Digital circuitry may be destined to migrate from silicon- to carbon-based, but what about analog? These researchers claim that analog functions can also be enhanced by using the ambipolar nature of carbon-transistors to behave as both n-type and p-type transistors, depending on their bias. Look for carbon analog circuitry to evolve along with digital to replace silicon chip by the end of the decade. R. Colin Johnnson, Kyoto Prize Fellow @ NextGenLog

Triple-mode graphene transistors consist of a conventional metal source (S) and drain (D) with graphene serving as the channel (upper left). For the demonstration, a back gate  was used (upper right). When presented with an alternating current input (V[subscript]AC) the output depends the bias voltage--in-phase if its less that the input minimum (third from bottom), out-of-phase if greater (bottom) or frequency doubled if they are equal (second from bottom).

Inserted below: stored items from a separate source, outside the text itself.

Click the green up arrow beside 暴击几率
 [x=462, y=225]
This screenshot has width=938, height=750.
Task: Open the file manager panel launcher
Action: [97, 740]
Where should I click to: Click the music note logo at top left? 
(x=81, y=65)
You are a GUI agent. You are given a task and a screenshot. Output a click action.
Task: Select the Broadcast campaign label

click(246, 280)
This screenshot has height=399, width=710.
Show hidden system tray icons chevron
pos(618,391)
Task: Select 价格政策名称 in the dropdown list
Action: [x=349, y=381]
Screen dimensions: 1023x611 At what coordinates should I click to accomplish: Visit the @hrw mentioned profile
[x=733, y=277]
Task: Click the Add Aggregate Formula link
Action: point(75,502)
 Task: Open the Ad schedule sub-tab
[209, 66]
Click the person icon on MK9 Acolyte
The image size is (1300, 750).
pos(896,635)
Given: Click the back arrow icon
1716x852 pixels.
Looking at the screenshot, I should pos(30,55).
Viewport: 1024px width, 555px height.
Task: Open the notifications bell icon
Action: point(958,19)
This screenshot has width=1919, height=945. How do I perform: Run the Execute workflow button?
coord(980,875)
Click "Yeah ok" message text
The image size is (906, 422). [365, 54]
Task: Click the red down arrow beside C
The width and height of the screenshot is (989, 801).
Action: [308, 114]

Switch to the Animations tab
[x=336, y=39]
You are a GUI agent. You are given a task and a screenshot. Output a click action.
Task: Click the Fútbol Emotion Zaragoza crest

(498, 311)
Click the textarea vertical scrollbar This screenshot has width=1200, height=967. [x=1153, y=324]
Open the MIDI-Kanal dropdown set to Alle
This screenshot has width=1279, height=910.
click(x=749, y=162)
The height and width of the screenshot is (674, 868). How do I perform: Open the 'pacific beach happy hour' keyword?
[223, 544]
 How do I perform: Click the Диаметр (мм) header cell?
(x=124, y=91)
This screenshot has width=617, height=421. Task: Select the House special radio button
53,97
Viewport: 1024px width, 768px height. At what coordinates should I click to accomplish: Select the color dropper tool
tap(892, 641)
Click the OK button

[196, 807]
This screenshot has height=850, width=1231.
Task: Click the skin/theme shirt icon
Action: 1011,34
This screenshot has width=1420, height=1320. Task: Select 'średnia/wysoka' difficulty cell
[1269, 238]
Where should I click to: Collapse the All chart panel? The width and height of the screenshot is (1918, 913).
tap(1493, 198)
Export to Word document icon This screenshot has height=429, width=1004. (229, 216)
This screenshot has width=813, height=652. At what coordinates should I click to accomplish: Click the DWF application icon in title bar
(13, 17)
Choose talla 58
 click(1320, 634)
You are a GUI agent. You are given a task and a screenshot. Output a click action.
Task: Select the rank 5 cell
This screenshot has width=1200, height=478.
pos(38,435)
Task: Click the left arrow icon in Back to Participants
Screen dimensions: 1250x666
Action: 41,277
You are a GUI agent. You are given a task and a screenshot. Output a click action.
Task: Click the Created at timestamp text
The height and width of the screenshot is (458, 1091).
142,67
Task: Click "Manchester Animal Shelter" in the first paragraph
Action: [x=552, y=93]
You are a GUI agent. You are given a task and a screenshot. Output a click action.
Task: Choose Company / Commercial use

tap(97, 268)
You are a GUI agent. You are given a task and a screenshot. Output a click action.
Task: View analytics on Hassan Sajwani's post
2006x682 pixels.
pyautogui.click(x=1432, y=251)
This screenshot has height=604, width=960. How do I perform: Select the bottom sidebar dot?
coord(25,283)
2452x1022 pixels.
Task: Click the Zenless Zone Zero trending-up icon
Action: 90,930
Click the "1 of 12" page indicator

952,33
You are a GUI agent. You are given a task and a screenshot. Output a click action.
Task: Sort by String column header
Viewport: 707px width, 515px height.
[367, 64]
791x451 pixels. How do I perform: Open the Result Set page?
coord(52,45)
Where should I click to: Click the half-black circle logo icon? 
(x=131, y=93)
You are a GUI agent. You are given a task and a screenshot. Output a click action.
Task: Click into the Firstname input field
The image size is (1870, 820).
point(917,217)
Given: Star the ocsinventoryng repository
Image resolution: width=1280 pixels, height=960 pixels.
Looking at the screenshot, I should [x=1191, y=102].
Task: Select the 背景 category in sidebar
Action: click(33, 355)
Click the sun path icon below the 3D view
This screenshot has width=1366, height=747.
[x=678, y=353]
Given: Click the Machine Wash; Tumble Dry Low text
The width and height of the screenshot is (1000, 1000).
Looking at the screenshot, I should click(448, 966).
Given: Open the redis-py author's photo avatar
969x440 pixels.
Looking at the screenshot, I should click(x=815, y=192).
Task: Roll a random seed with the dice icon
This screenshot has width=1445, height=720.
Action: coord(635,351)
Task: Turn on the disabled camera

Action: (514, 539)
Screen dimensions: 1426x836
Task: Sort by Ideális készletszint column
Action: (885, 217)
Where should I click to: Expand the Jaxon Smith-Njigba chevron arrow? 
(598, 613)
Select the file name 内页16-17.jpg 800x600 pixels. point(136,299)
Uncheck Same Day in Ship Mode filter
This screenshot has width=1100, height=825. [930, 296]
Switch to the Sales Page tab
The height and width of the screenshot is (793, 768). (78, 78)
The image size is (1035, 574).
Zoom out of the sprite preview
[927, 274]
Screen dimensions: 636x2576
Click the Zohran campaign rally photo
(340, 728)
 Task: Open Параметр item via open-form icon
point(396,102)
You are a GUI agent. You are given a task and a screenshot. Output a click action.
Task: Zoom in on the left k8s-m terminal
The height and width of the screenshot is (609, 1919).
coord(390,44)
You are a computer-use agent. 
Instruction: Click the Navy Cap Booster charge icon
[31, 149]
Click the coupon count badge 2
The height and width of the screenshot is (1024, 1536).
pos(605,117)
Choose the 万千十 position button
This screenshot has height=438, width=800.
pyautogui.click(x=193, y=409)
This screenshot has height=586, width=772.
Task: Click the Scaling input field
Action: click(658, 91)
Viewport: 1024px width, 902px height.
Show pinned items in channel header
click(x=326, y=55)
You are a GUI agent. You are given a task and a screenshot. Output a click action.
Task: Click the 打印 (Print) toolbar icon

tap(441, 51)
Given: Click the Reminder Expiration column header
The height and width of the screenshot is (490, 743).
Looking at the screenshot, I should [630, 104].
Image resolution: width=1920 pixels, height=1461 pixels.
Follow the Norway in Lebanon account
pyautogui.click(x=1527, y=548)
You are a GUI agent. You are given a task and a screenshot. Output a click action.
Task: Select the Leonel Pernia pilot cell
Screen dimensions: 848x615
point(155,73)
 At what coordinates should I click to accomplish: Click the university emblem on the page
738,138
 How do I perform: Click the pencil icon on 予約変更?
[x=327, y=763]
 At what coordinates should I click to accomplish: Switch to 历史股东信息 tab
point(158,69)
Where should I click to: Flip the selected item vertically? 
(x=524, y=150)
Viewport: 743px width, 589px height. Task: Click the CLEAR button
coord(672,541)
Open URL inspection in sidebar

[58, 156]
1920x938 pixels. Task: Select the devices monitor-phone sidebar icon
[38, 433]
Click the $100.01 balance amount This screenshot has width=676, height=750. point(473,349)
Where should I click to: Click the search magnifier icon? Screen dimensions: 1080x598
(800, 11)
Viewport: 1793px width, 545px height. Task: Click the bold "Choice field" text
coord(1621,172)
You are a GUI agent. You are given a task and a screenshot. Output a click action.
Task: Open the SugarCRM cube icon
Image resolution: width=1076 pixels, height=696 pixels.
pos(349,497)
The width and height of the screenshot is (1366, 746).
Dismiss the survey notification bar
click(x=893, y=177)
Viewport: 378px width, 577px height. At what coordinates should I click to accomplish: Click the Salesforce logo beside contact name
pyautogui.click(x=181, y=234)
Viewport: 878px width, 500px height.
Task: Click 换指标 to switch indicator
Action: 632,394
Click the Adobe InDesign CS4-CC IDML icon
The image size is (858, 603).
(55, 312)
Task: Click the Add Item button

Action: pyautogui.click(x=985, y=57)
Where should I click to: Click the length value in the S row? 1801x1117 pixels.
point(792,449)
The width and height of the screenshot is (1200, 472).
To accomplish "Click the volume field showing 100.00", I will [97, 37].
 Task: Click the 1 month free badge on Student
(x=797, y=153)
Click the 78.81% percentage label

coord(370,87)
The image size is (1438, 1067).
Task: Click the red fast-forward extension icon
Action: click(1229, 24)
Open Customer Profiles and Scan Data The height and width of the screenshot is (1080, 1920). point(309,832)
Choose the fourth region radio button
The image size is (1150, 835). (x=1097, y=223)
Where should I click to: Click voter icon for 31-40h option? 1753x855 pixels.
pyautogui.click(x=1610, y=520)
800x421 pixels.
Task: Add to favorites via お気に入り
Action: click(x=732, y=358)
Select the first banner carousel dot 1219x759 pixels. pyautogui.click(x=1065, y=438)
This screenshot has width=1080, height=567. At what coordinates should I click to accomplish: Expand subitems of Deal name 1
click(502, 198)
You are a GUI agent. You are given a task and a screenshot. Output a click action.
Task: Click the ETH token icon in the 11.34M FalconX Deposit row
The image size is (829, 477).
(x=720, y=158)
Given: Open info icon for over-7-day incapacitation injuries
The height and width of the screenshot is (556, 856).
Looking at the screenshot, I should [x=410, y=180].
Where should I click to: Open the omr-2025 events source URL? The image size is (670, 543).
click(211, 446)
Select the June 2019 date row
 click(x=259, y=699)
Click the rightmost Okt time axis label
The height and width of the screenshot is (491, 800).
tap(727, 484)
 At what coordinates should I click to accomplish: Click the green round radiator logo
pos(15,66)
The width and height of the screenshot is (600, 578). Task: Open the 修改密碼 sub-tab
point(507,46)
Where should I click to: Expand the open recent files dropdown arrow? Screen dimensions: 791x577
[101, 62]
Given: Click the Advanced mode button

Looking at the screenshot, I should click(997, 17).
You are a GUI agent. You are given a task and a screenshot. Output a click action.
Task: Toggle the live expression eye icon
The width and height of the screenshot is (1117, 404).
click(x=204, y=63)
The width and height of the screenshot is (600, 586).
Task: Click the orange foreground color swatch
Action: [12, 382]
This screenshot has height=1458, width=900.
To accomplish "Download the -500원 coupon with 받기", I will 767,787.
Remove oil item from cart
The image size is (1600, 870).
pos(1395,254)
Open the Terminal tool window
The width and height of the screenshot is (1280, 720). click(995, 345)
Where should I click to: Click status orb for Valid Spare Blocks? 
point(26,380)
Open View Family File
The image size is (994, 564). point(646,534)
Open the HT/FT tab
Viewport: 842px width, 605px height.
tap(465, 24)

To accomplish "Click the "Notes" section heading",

Here is what EETimes says about analog carbon transistors: Post-silicon era transistors fabricated from sheets of pure carbon—graphene—are pioneering a new paradigm for digital circuitry, but what about analog circuits? Now Rice University researchers have demonstrated analog graphene transistors that can not only amplify like p-type and n-type silicon transistors, but can also exploit the ambipolar ability of graphene in a novel frequency-multiplication mode. The Rice researchers demonstrated how such triple-mode graphene transistors can be used to build simpler phase-shift keying and frequency-shift keying circuitry...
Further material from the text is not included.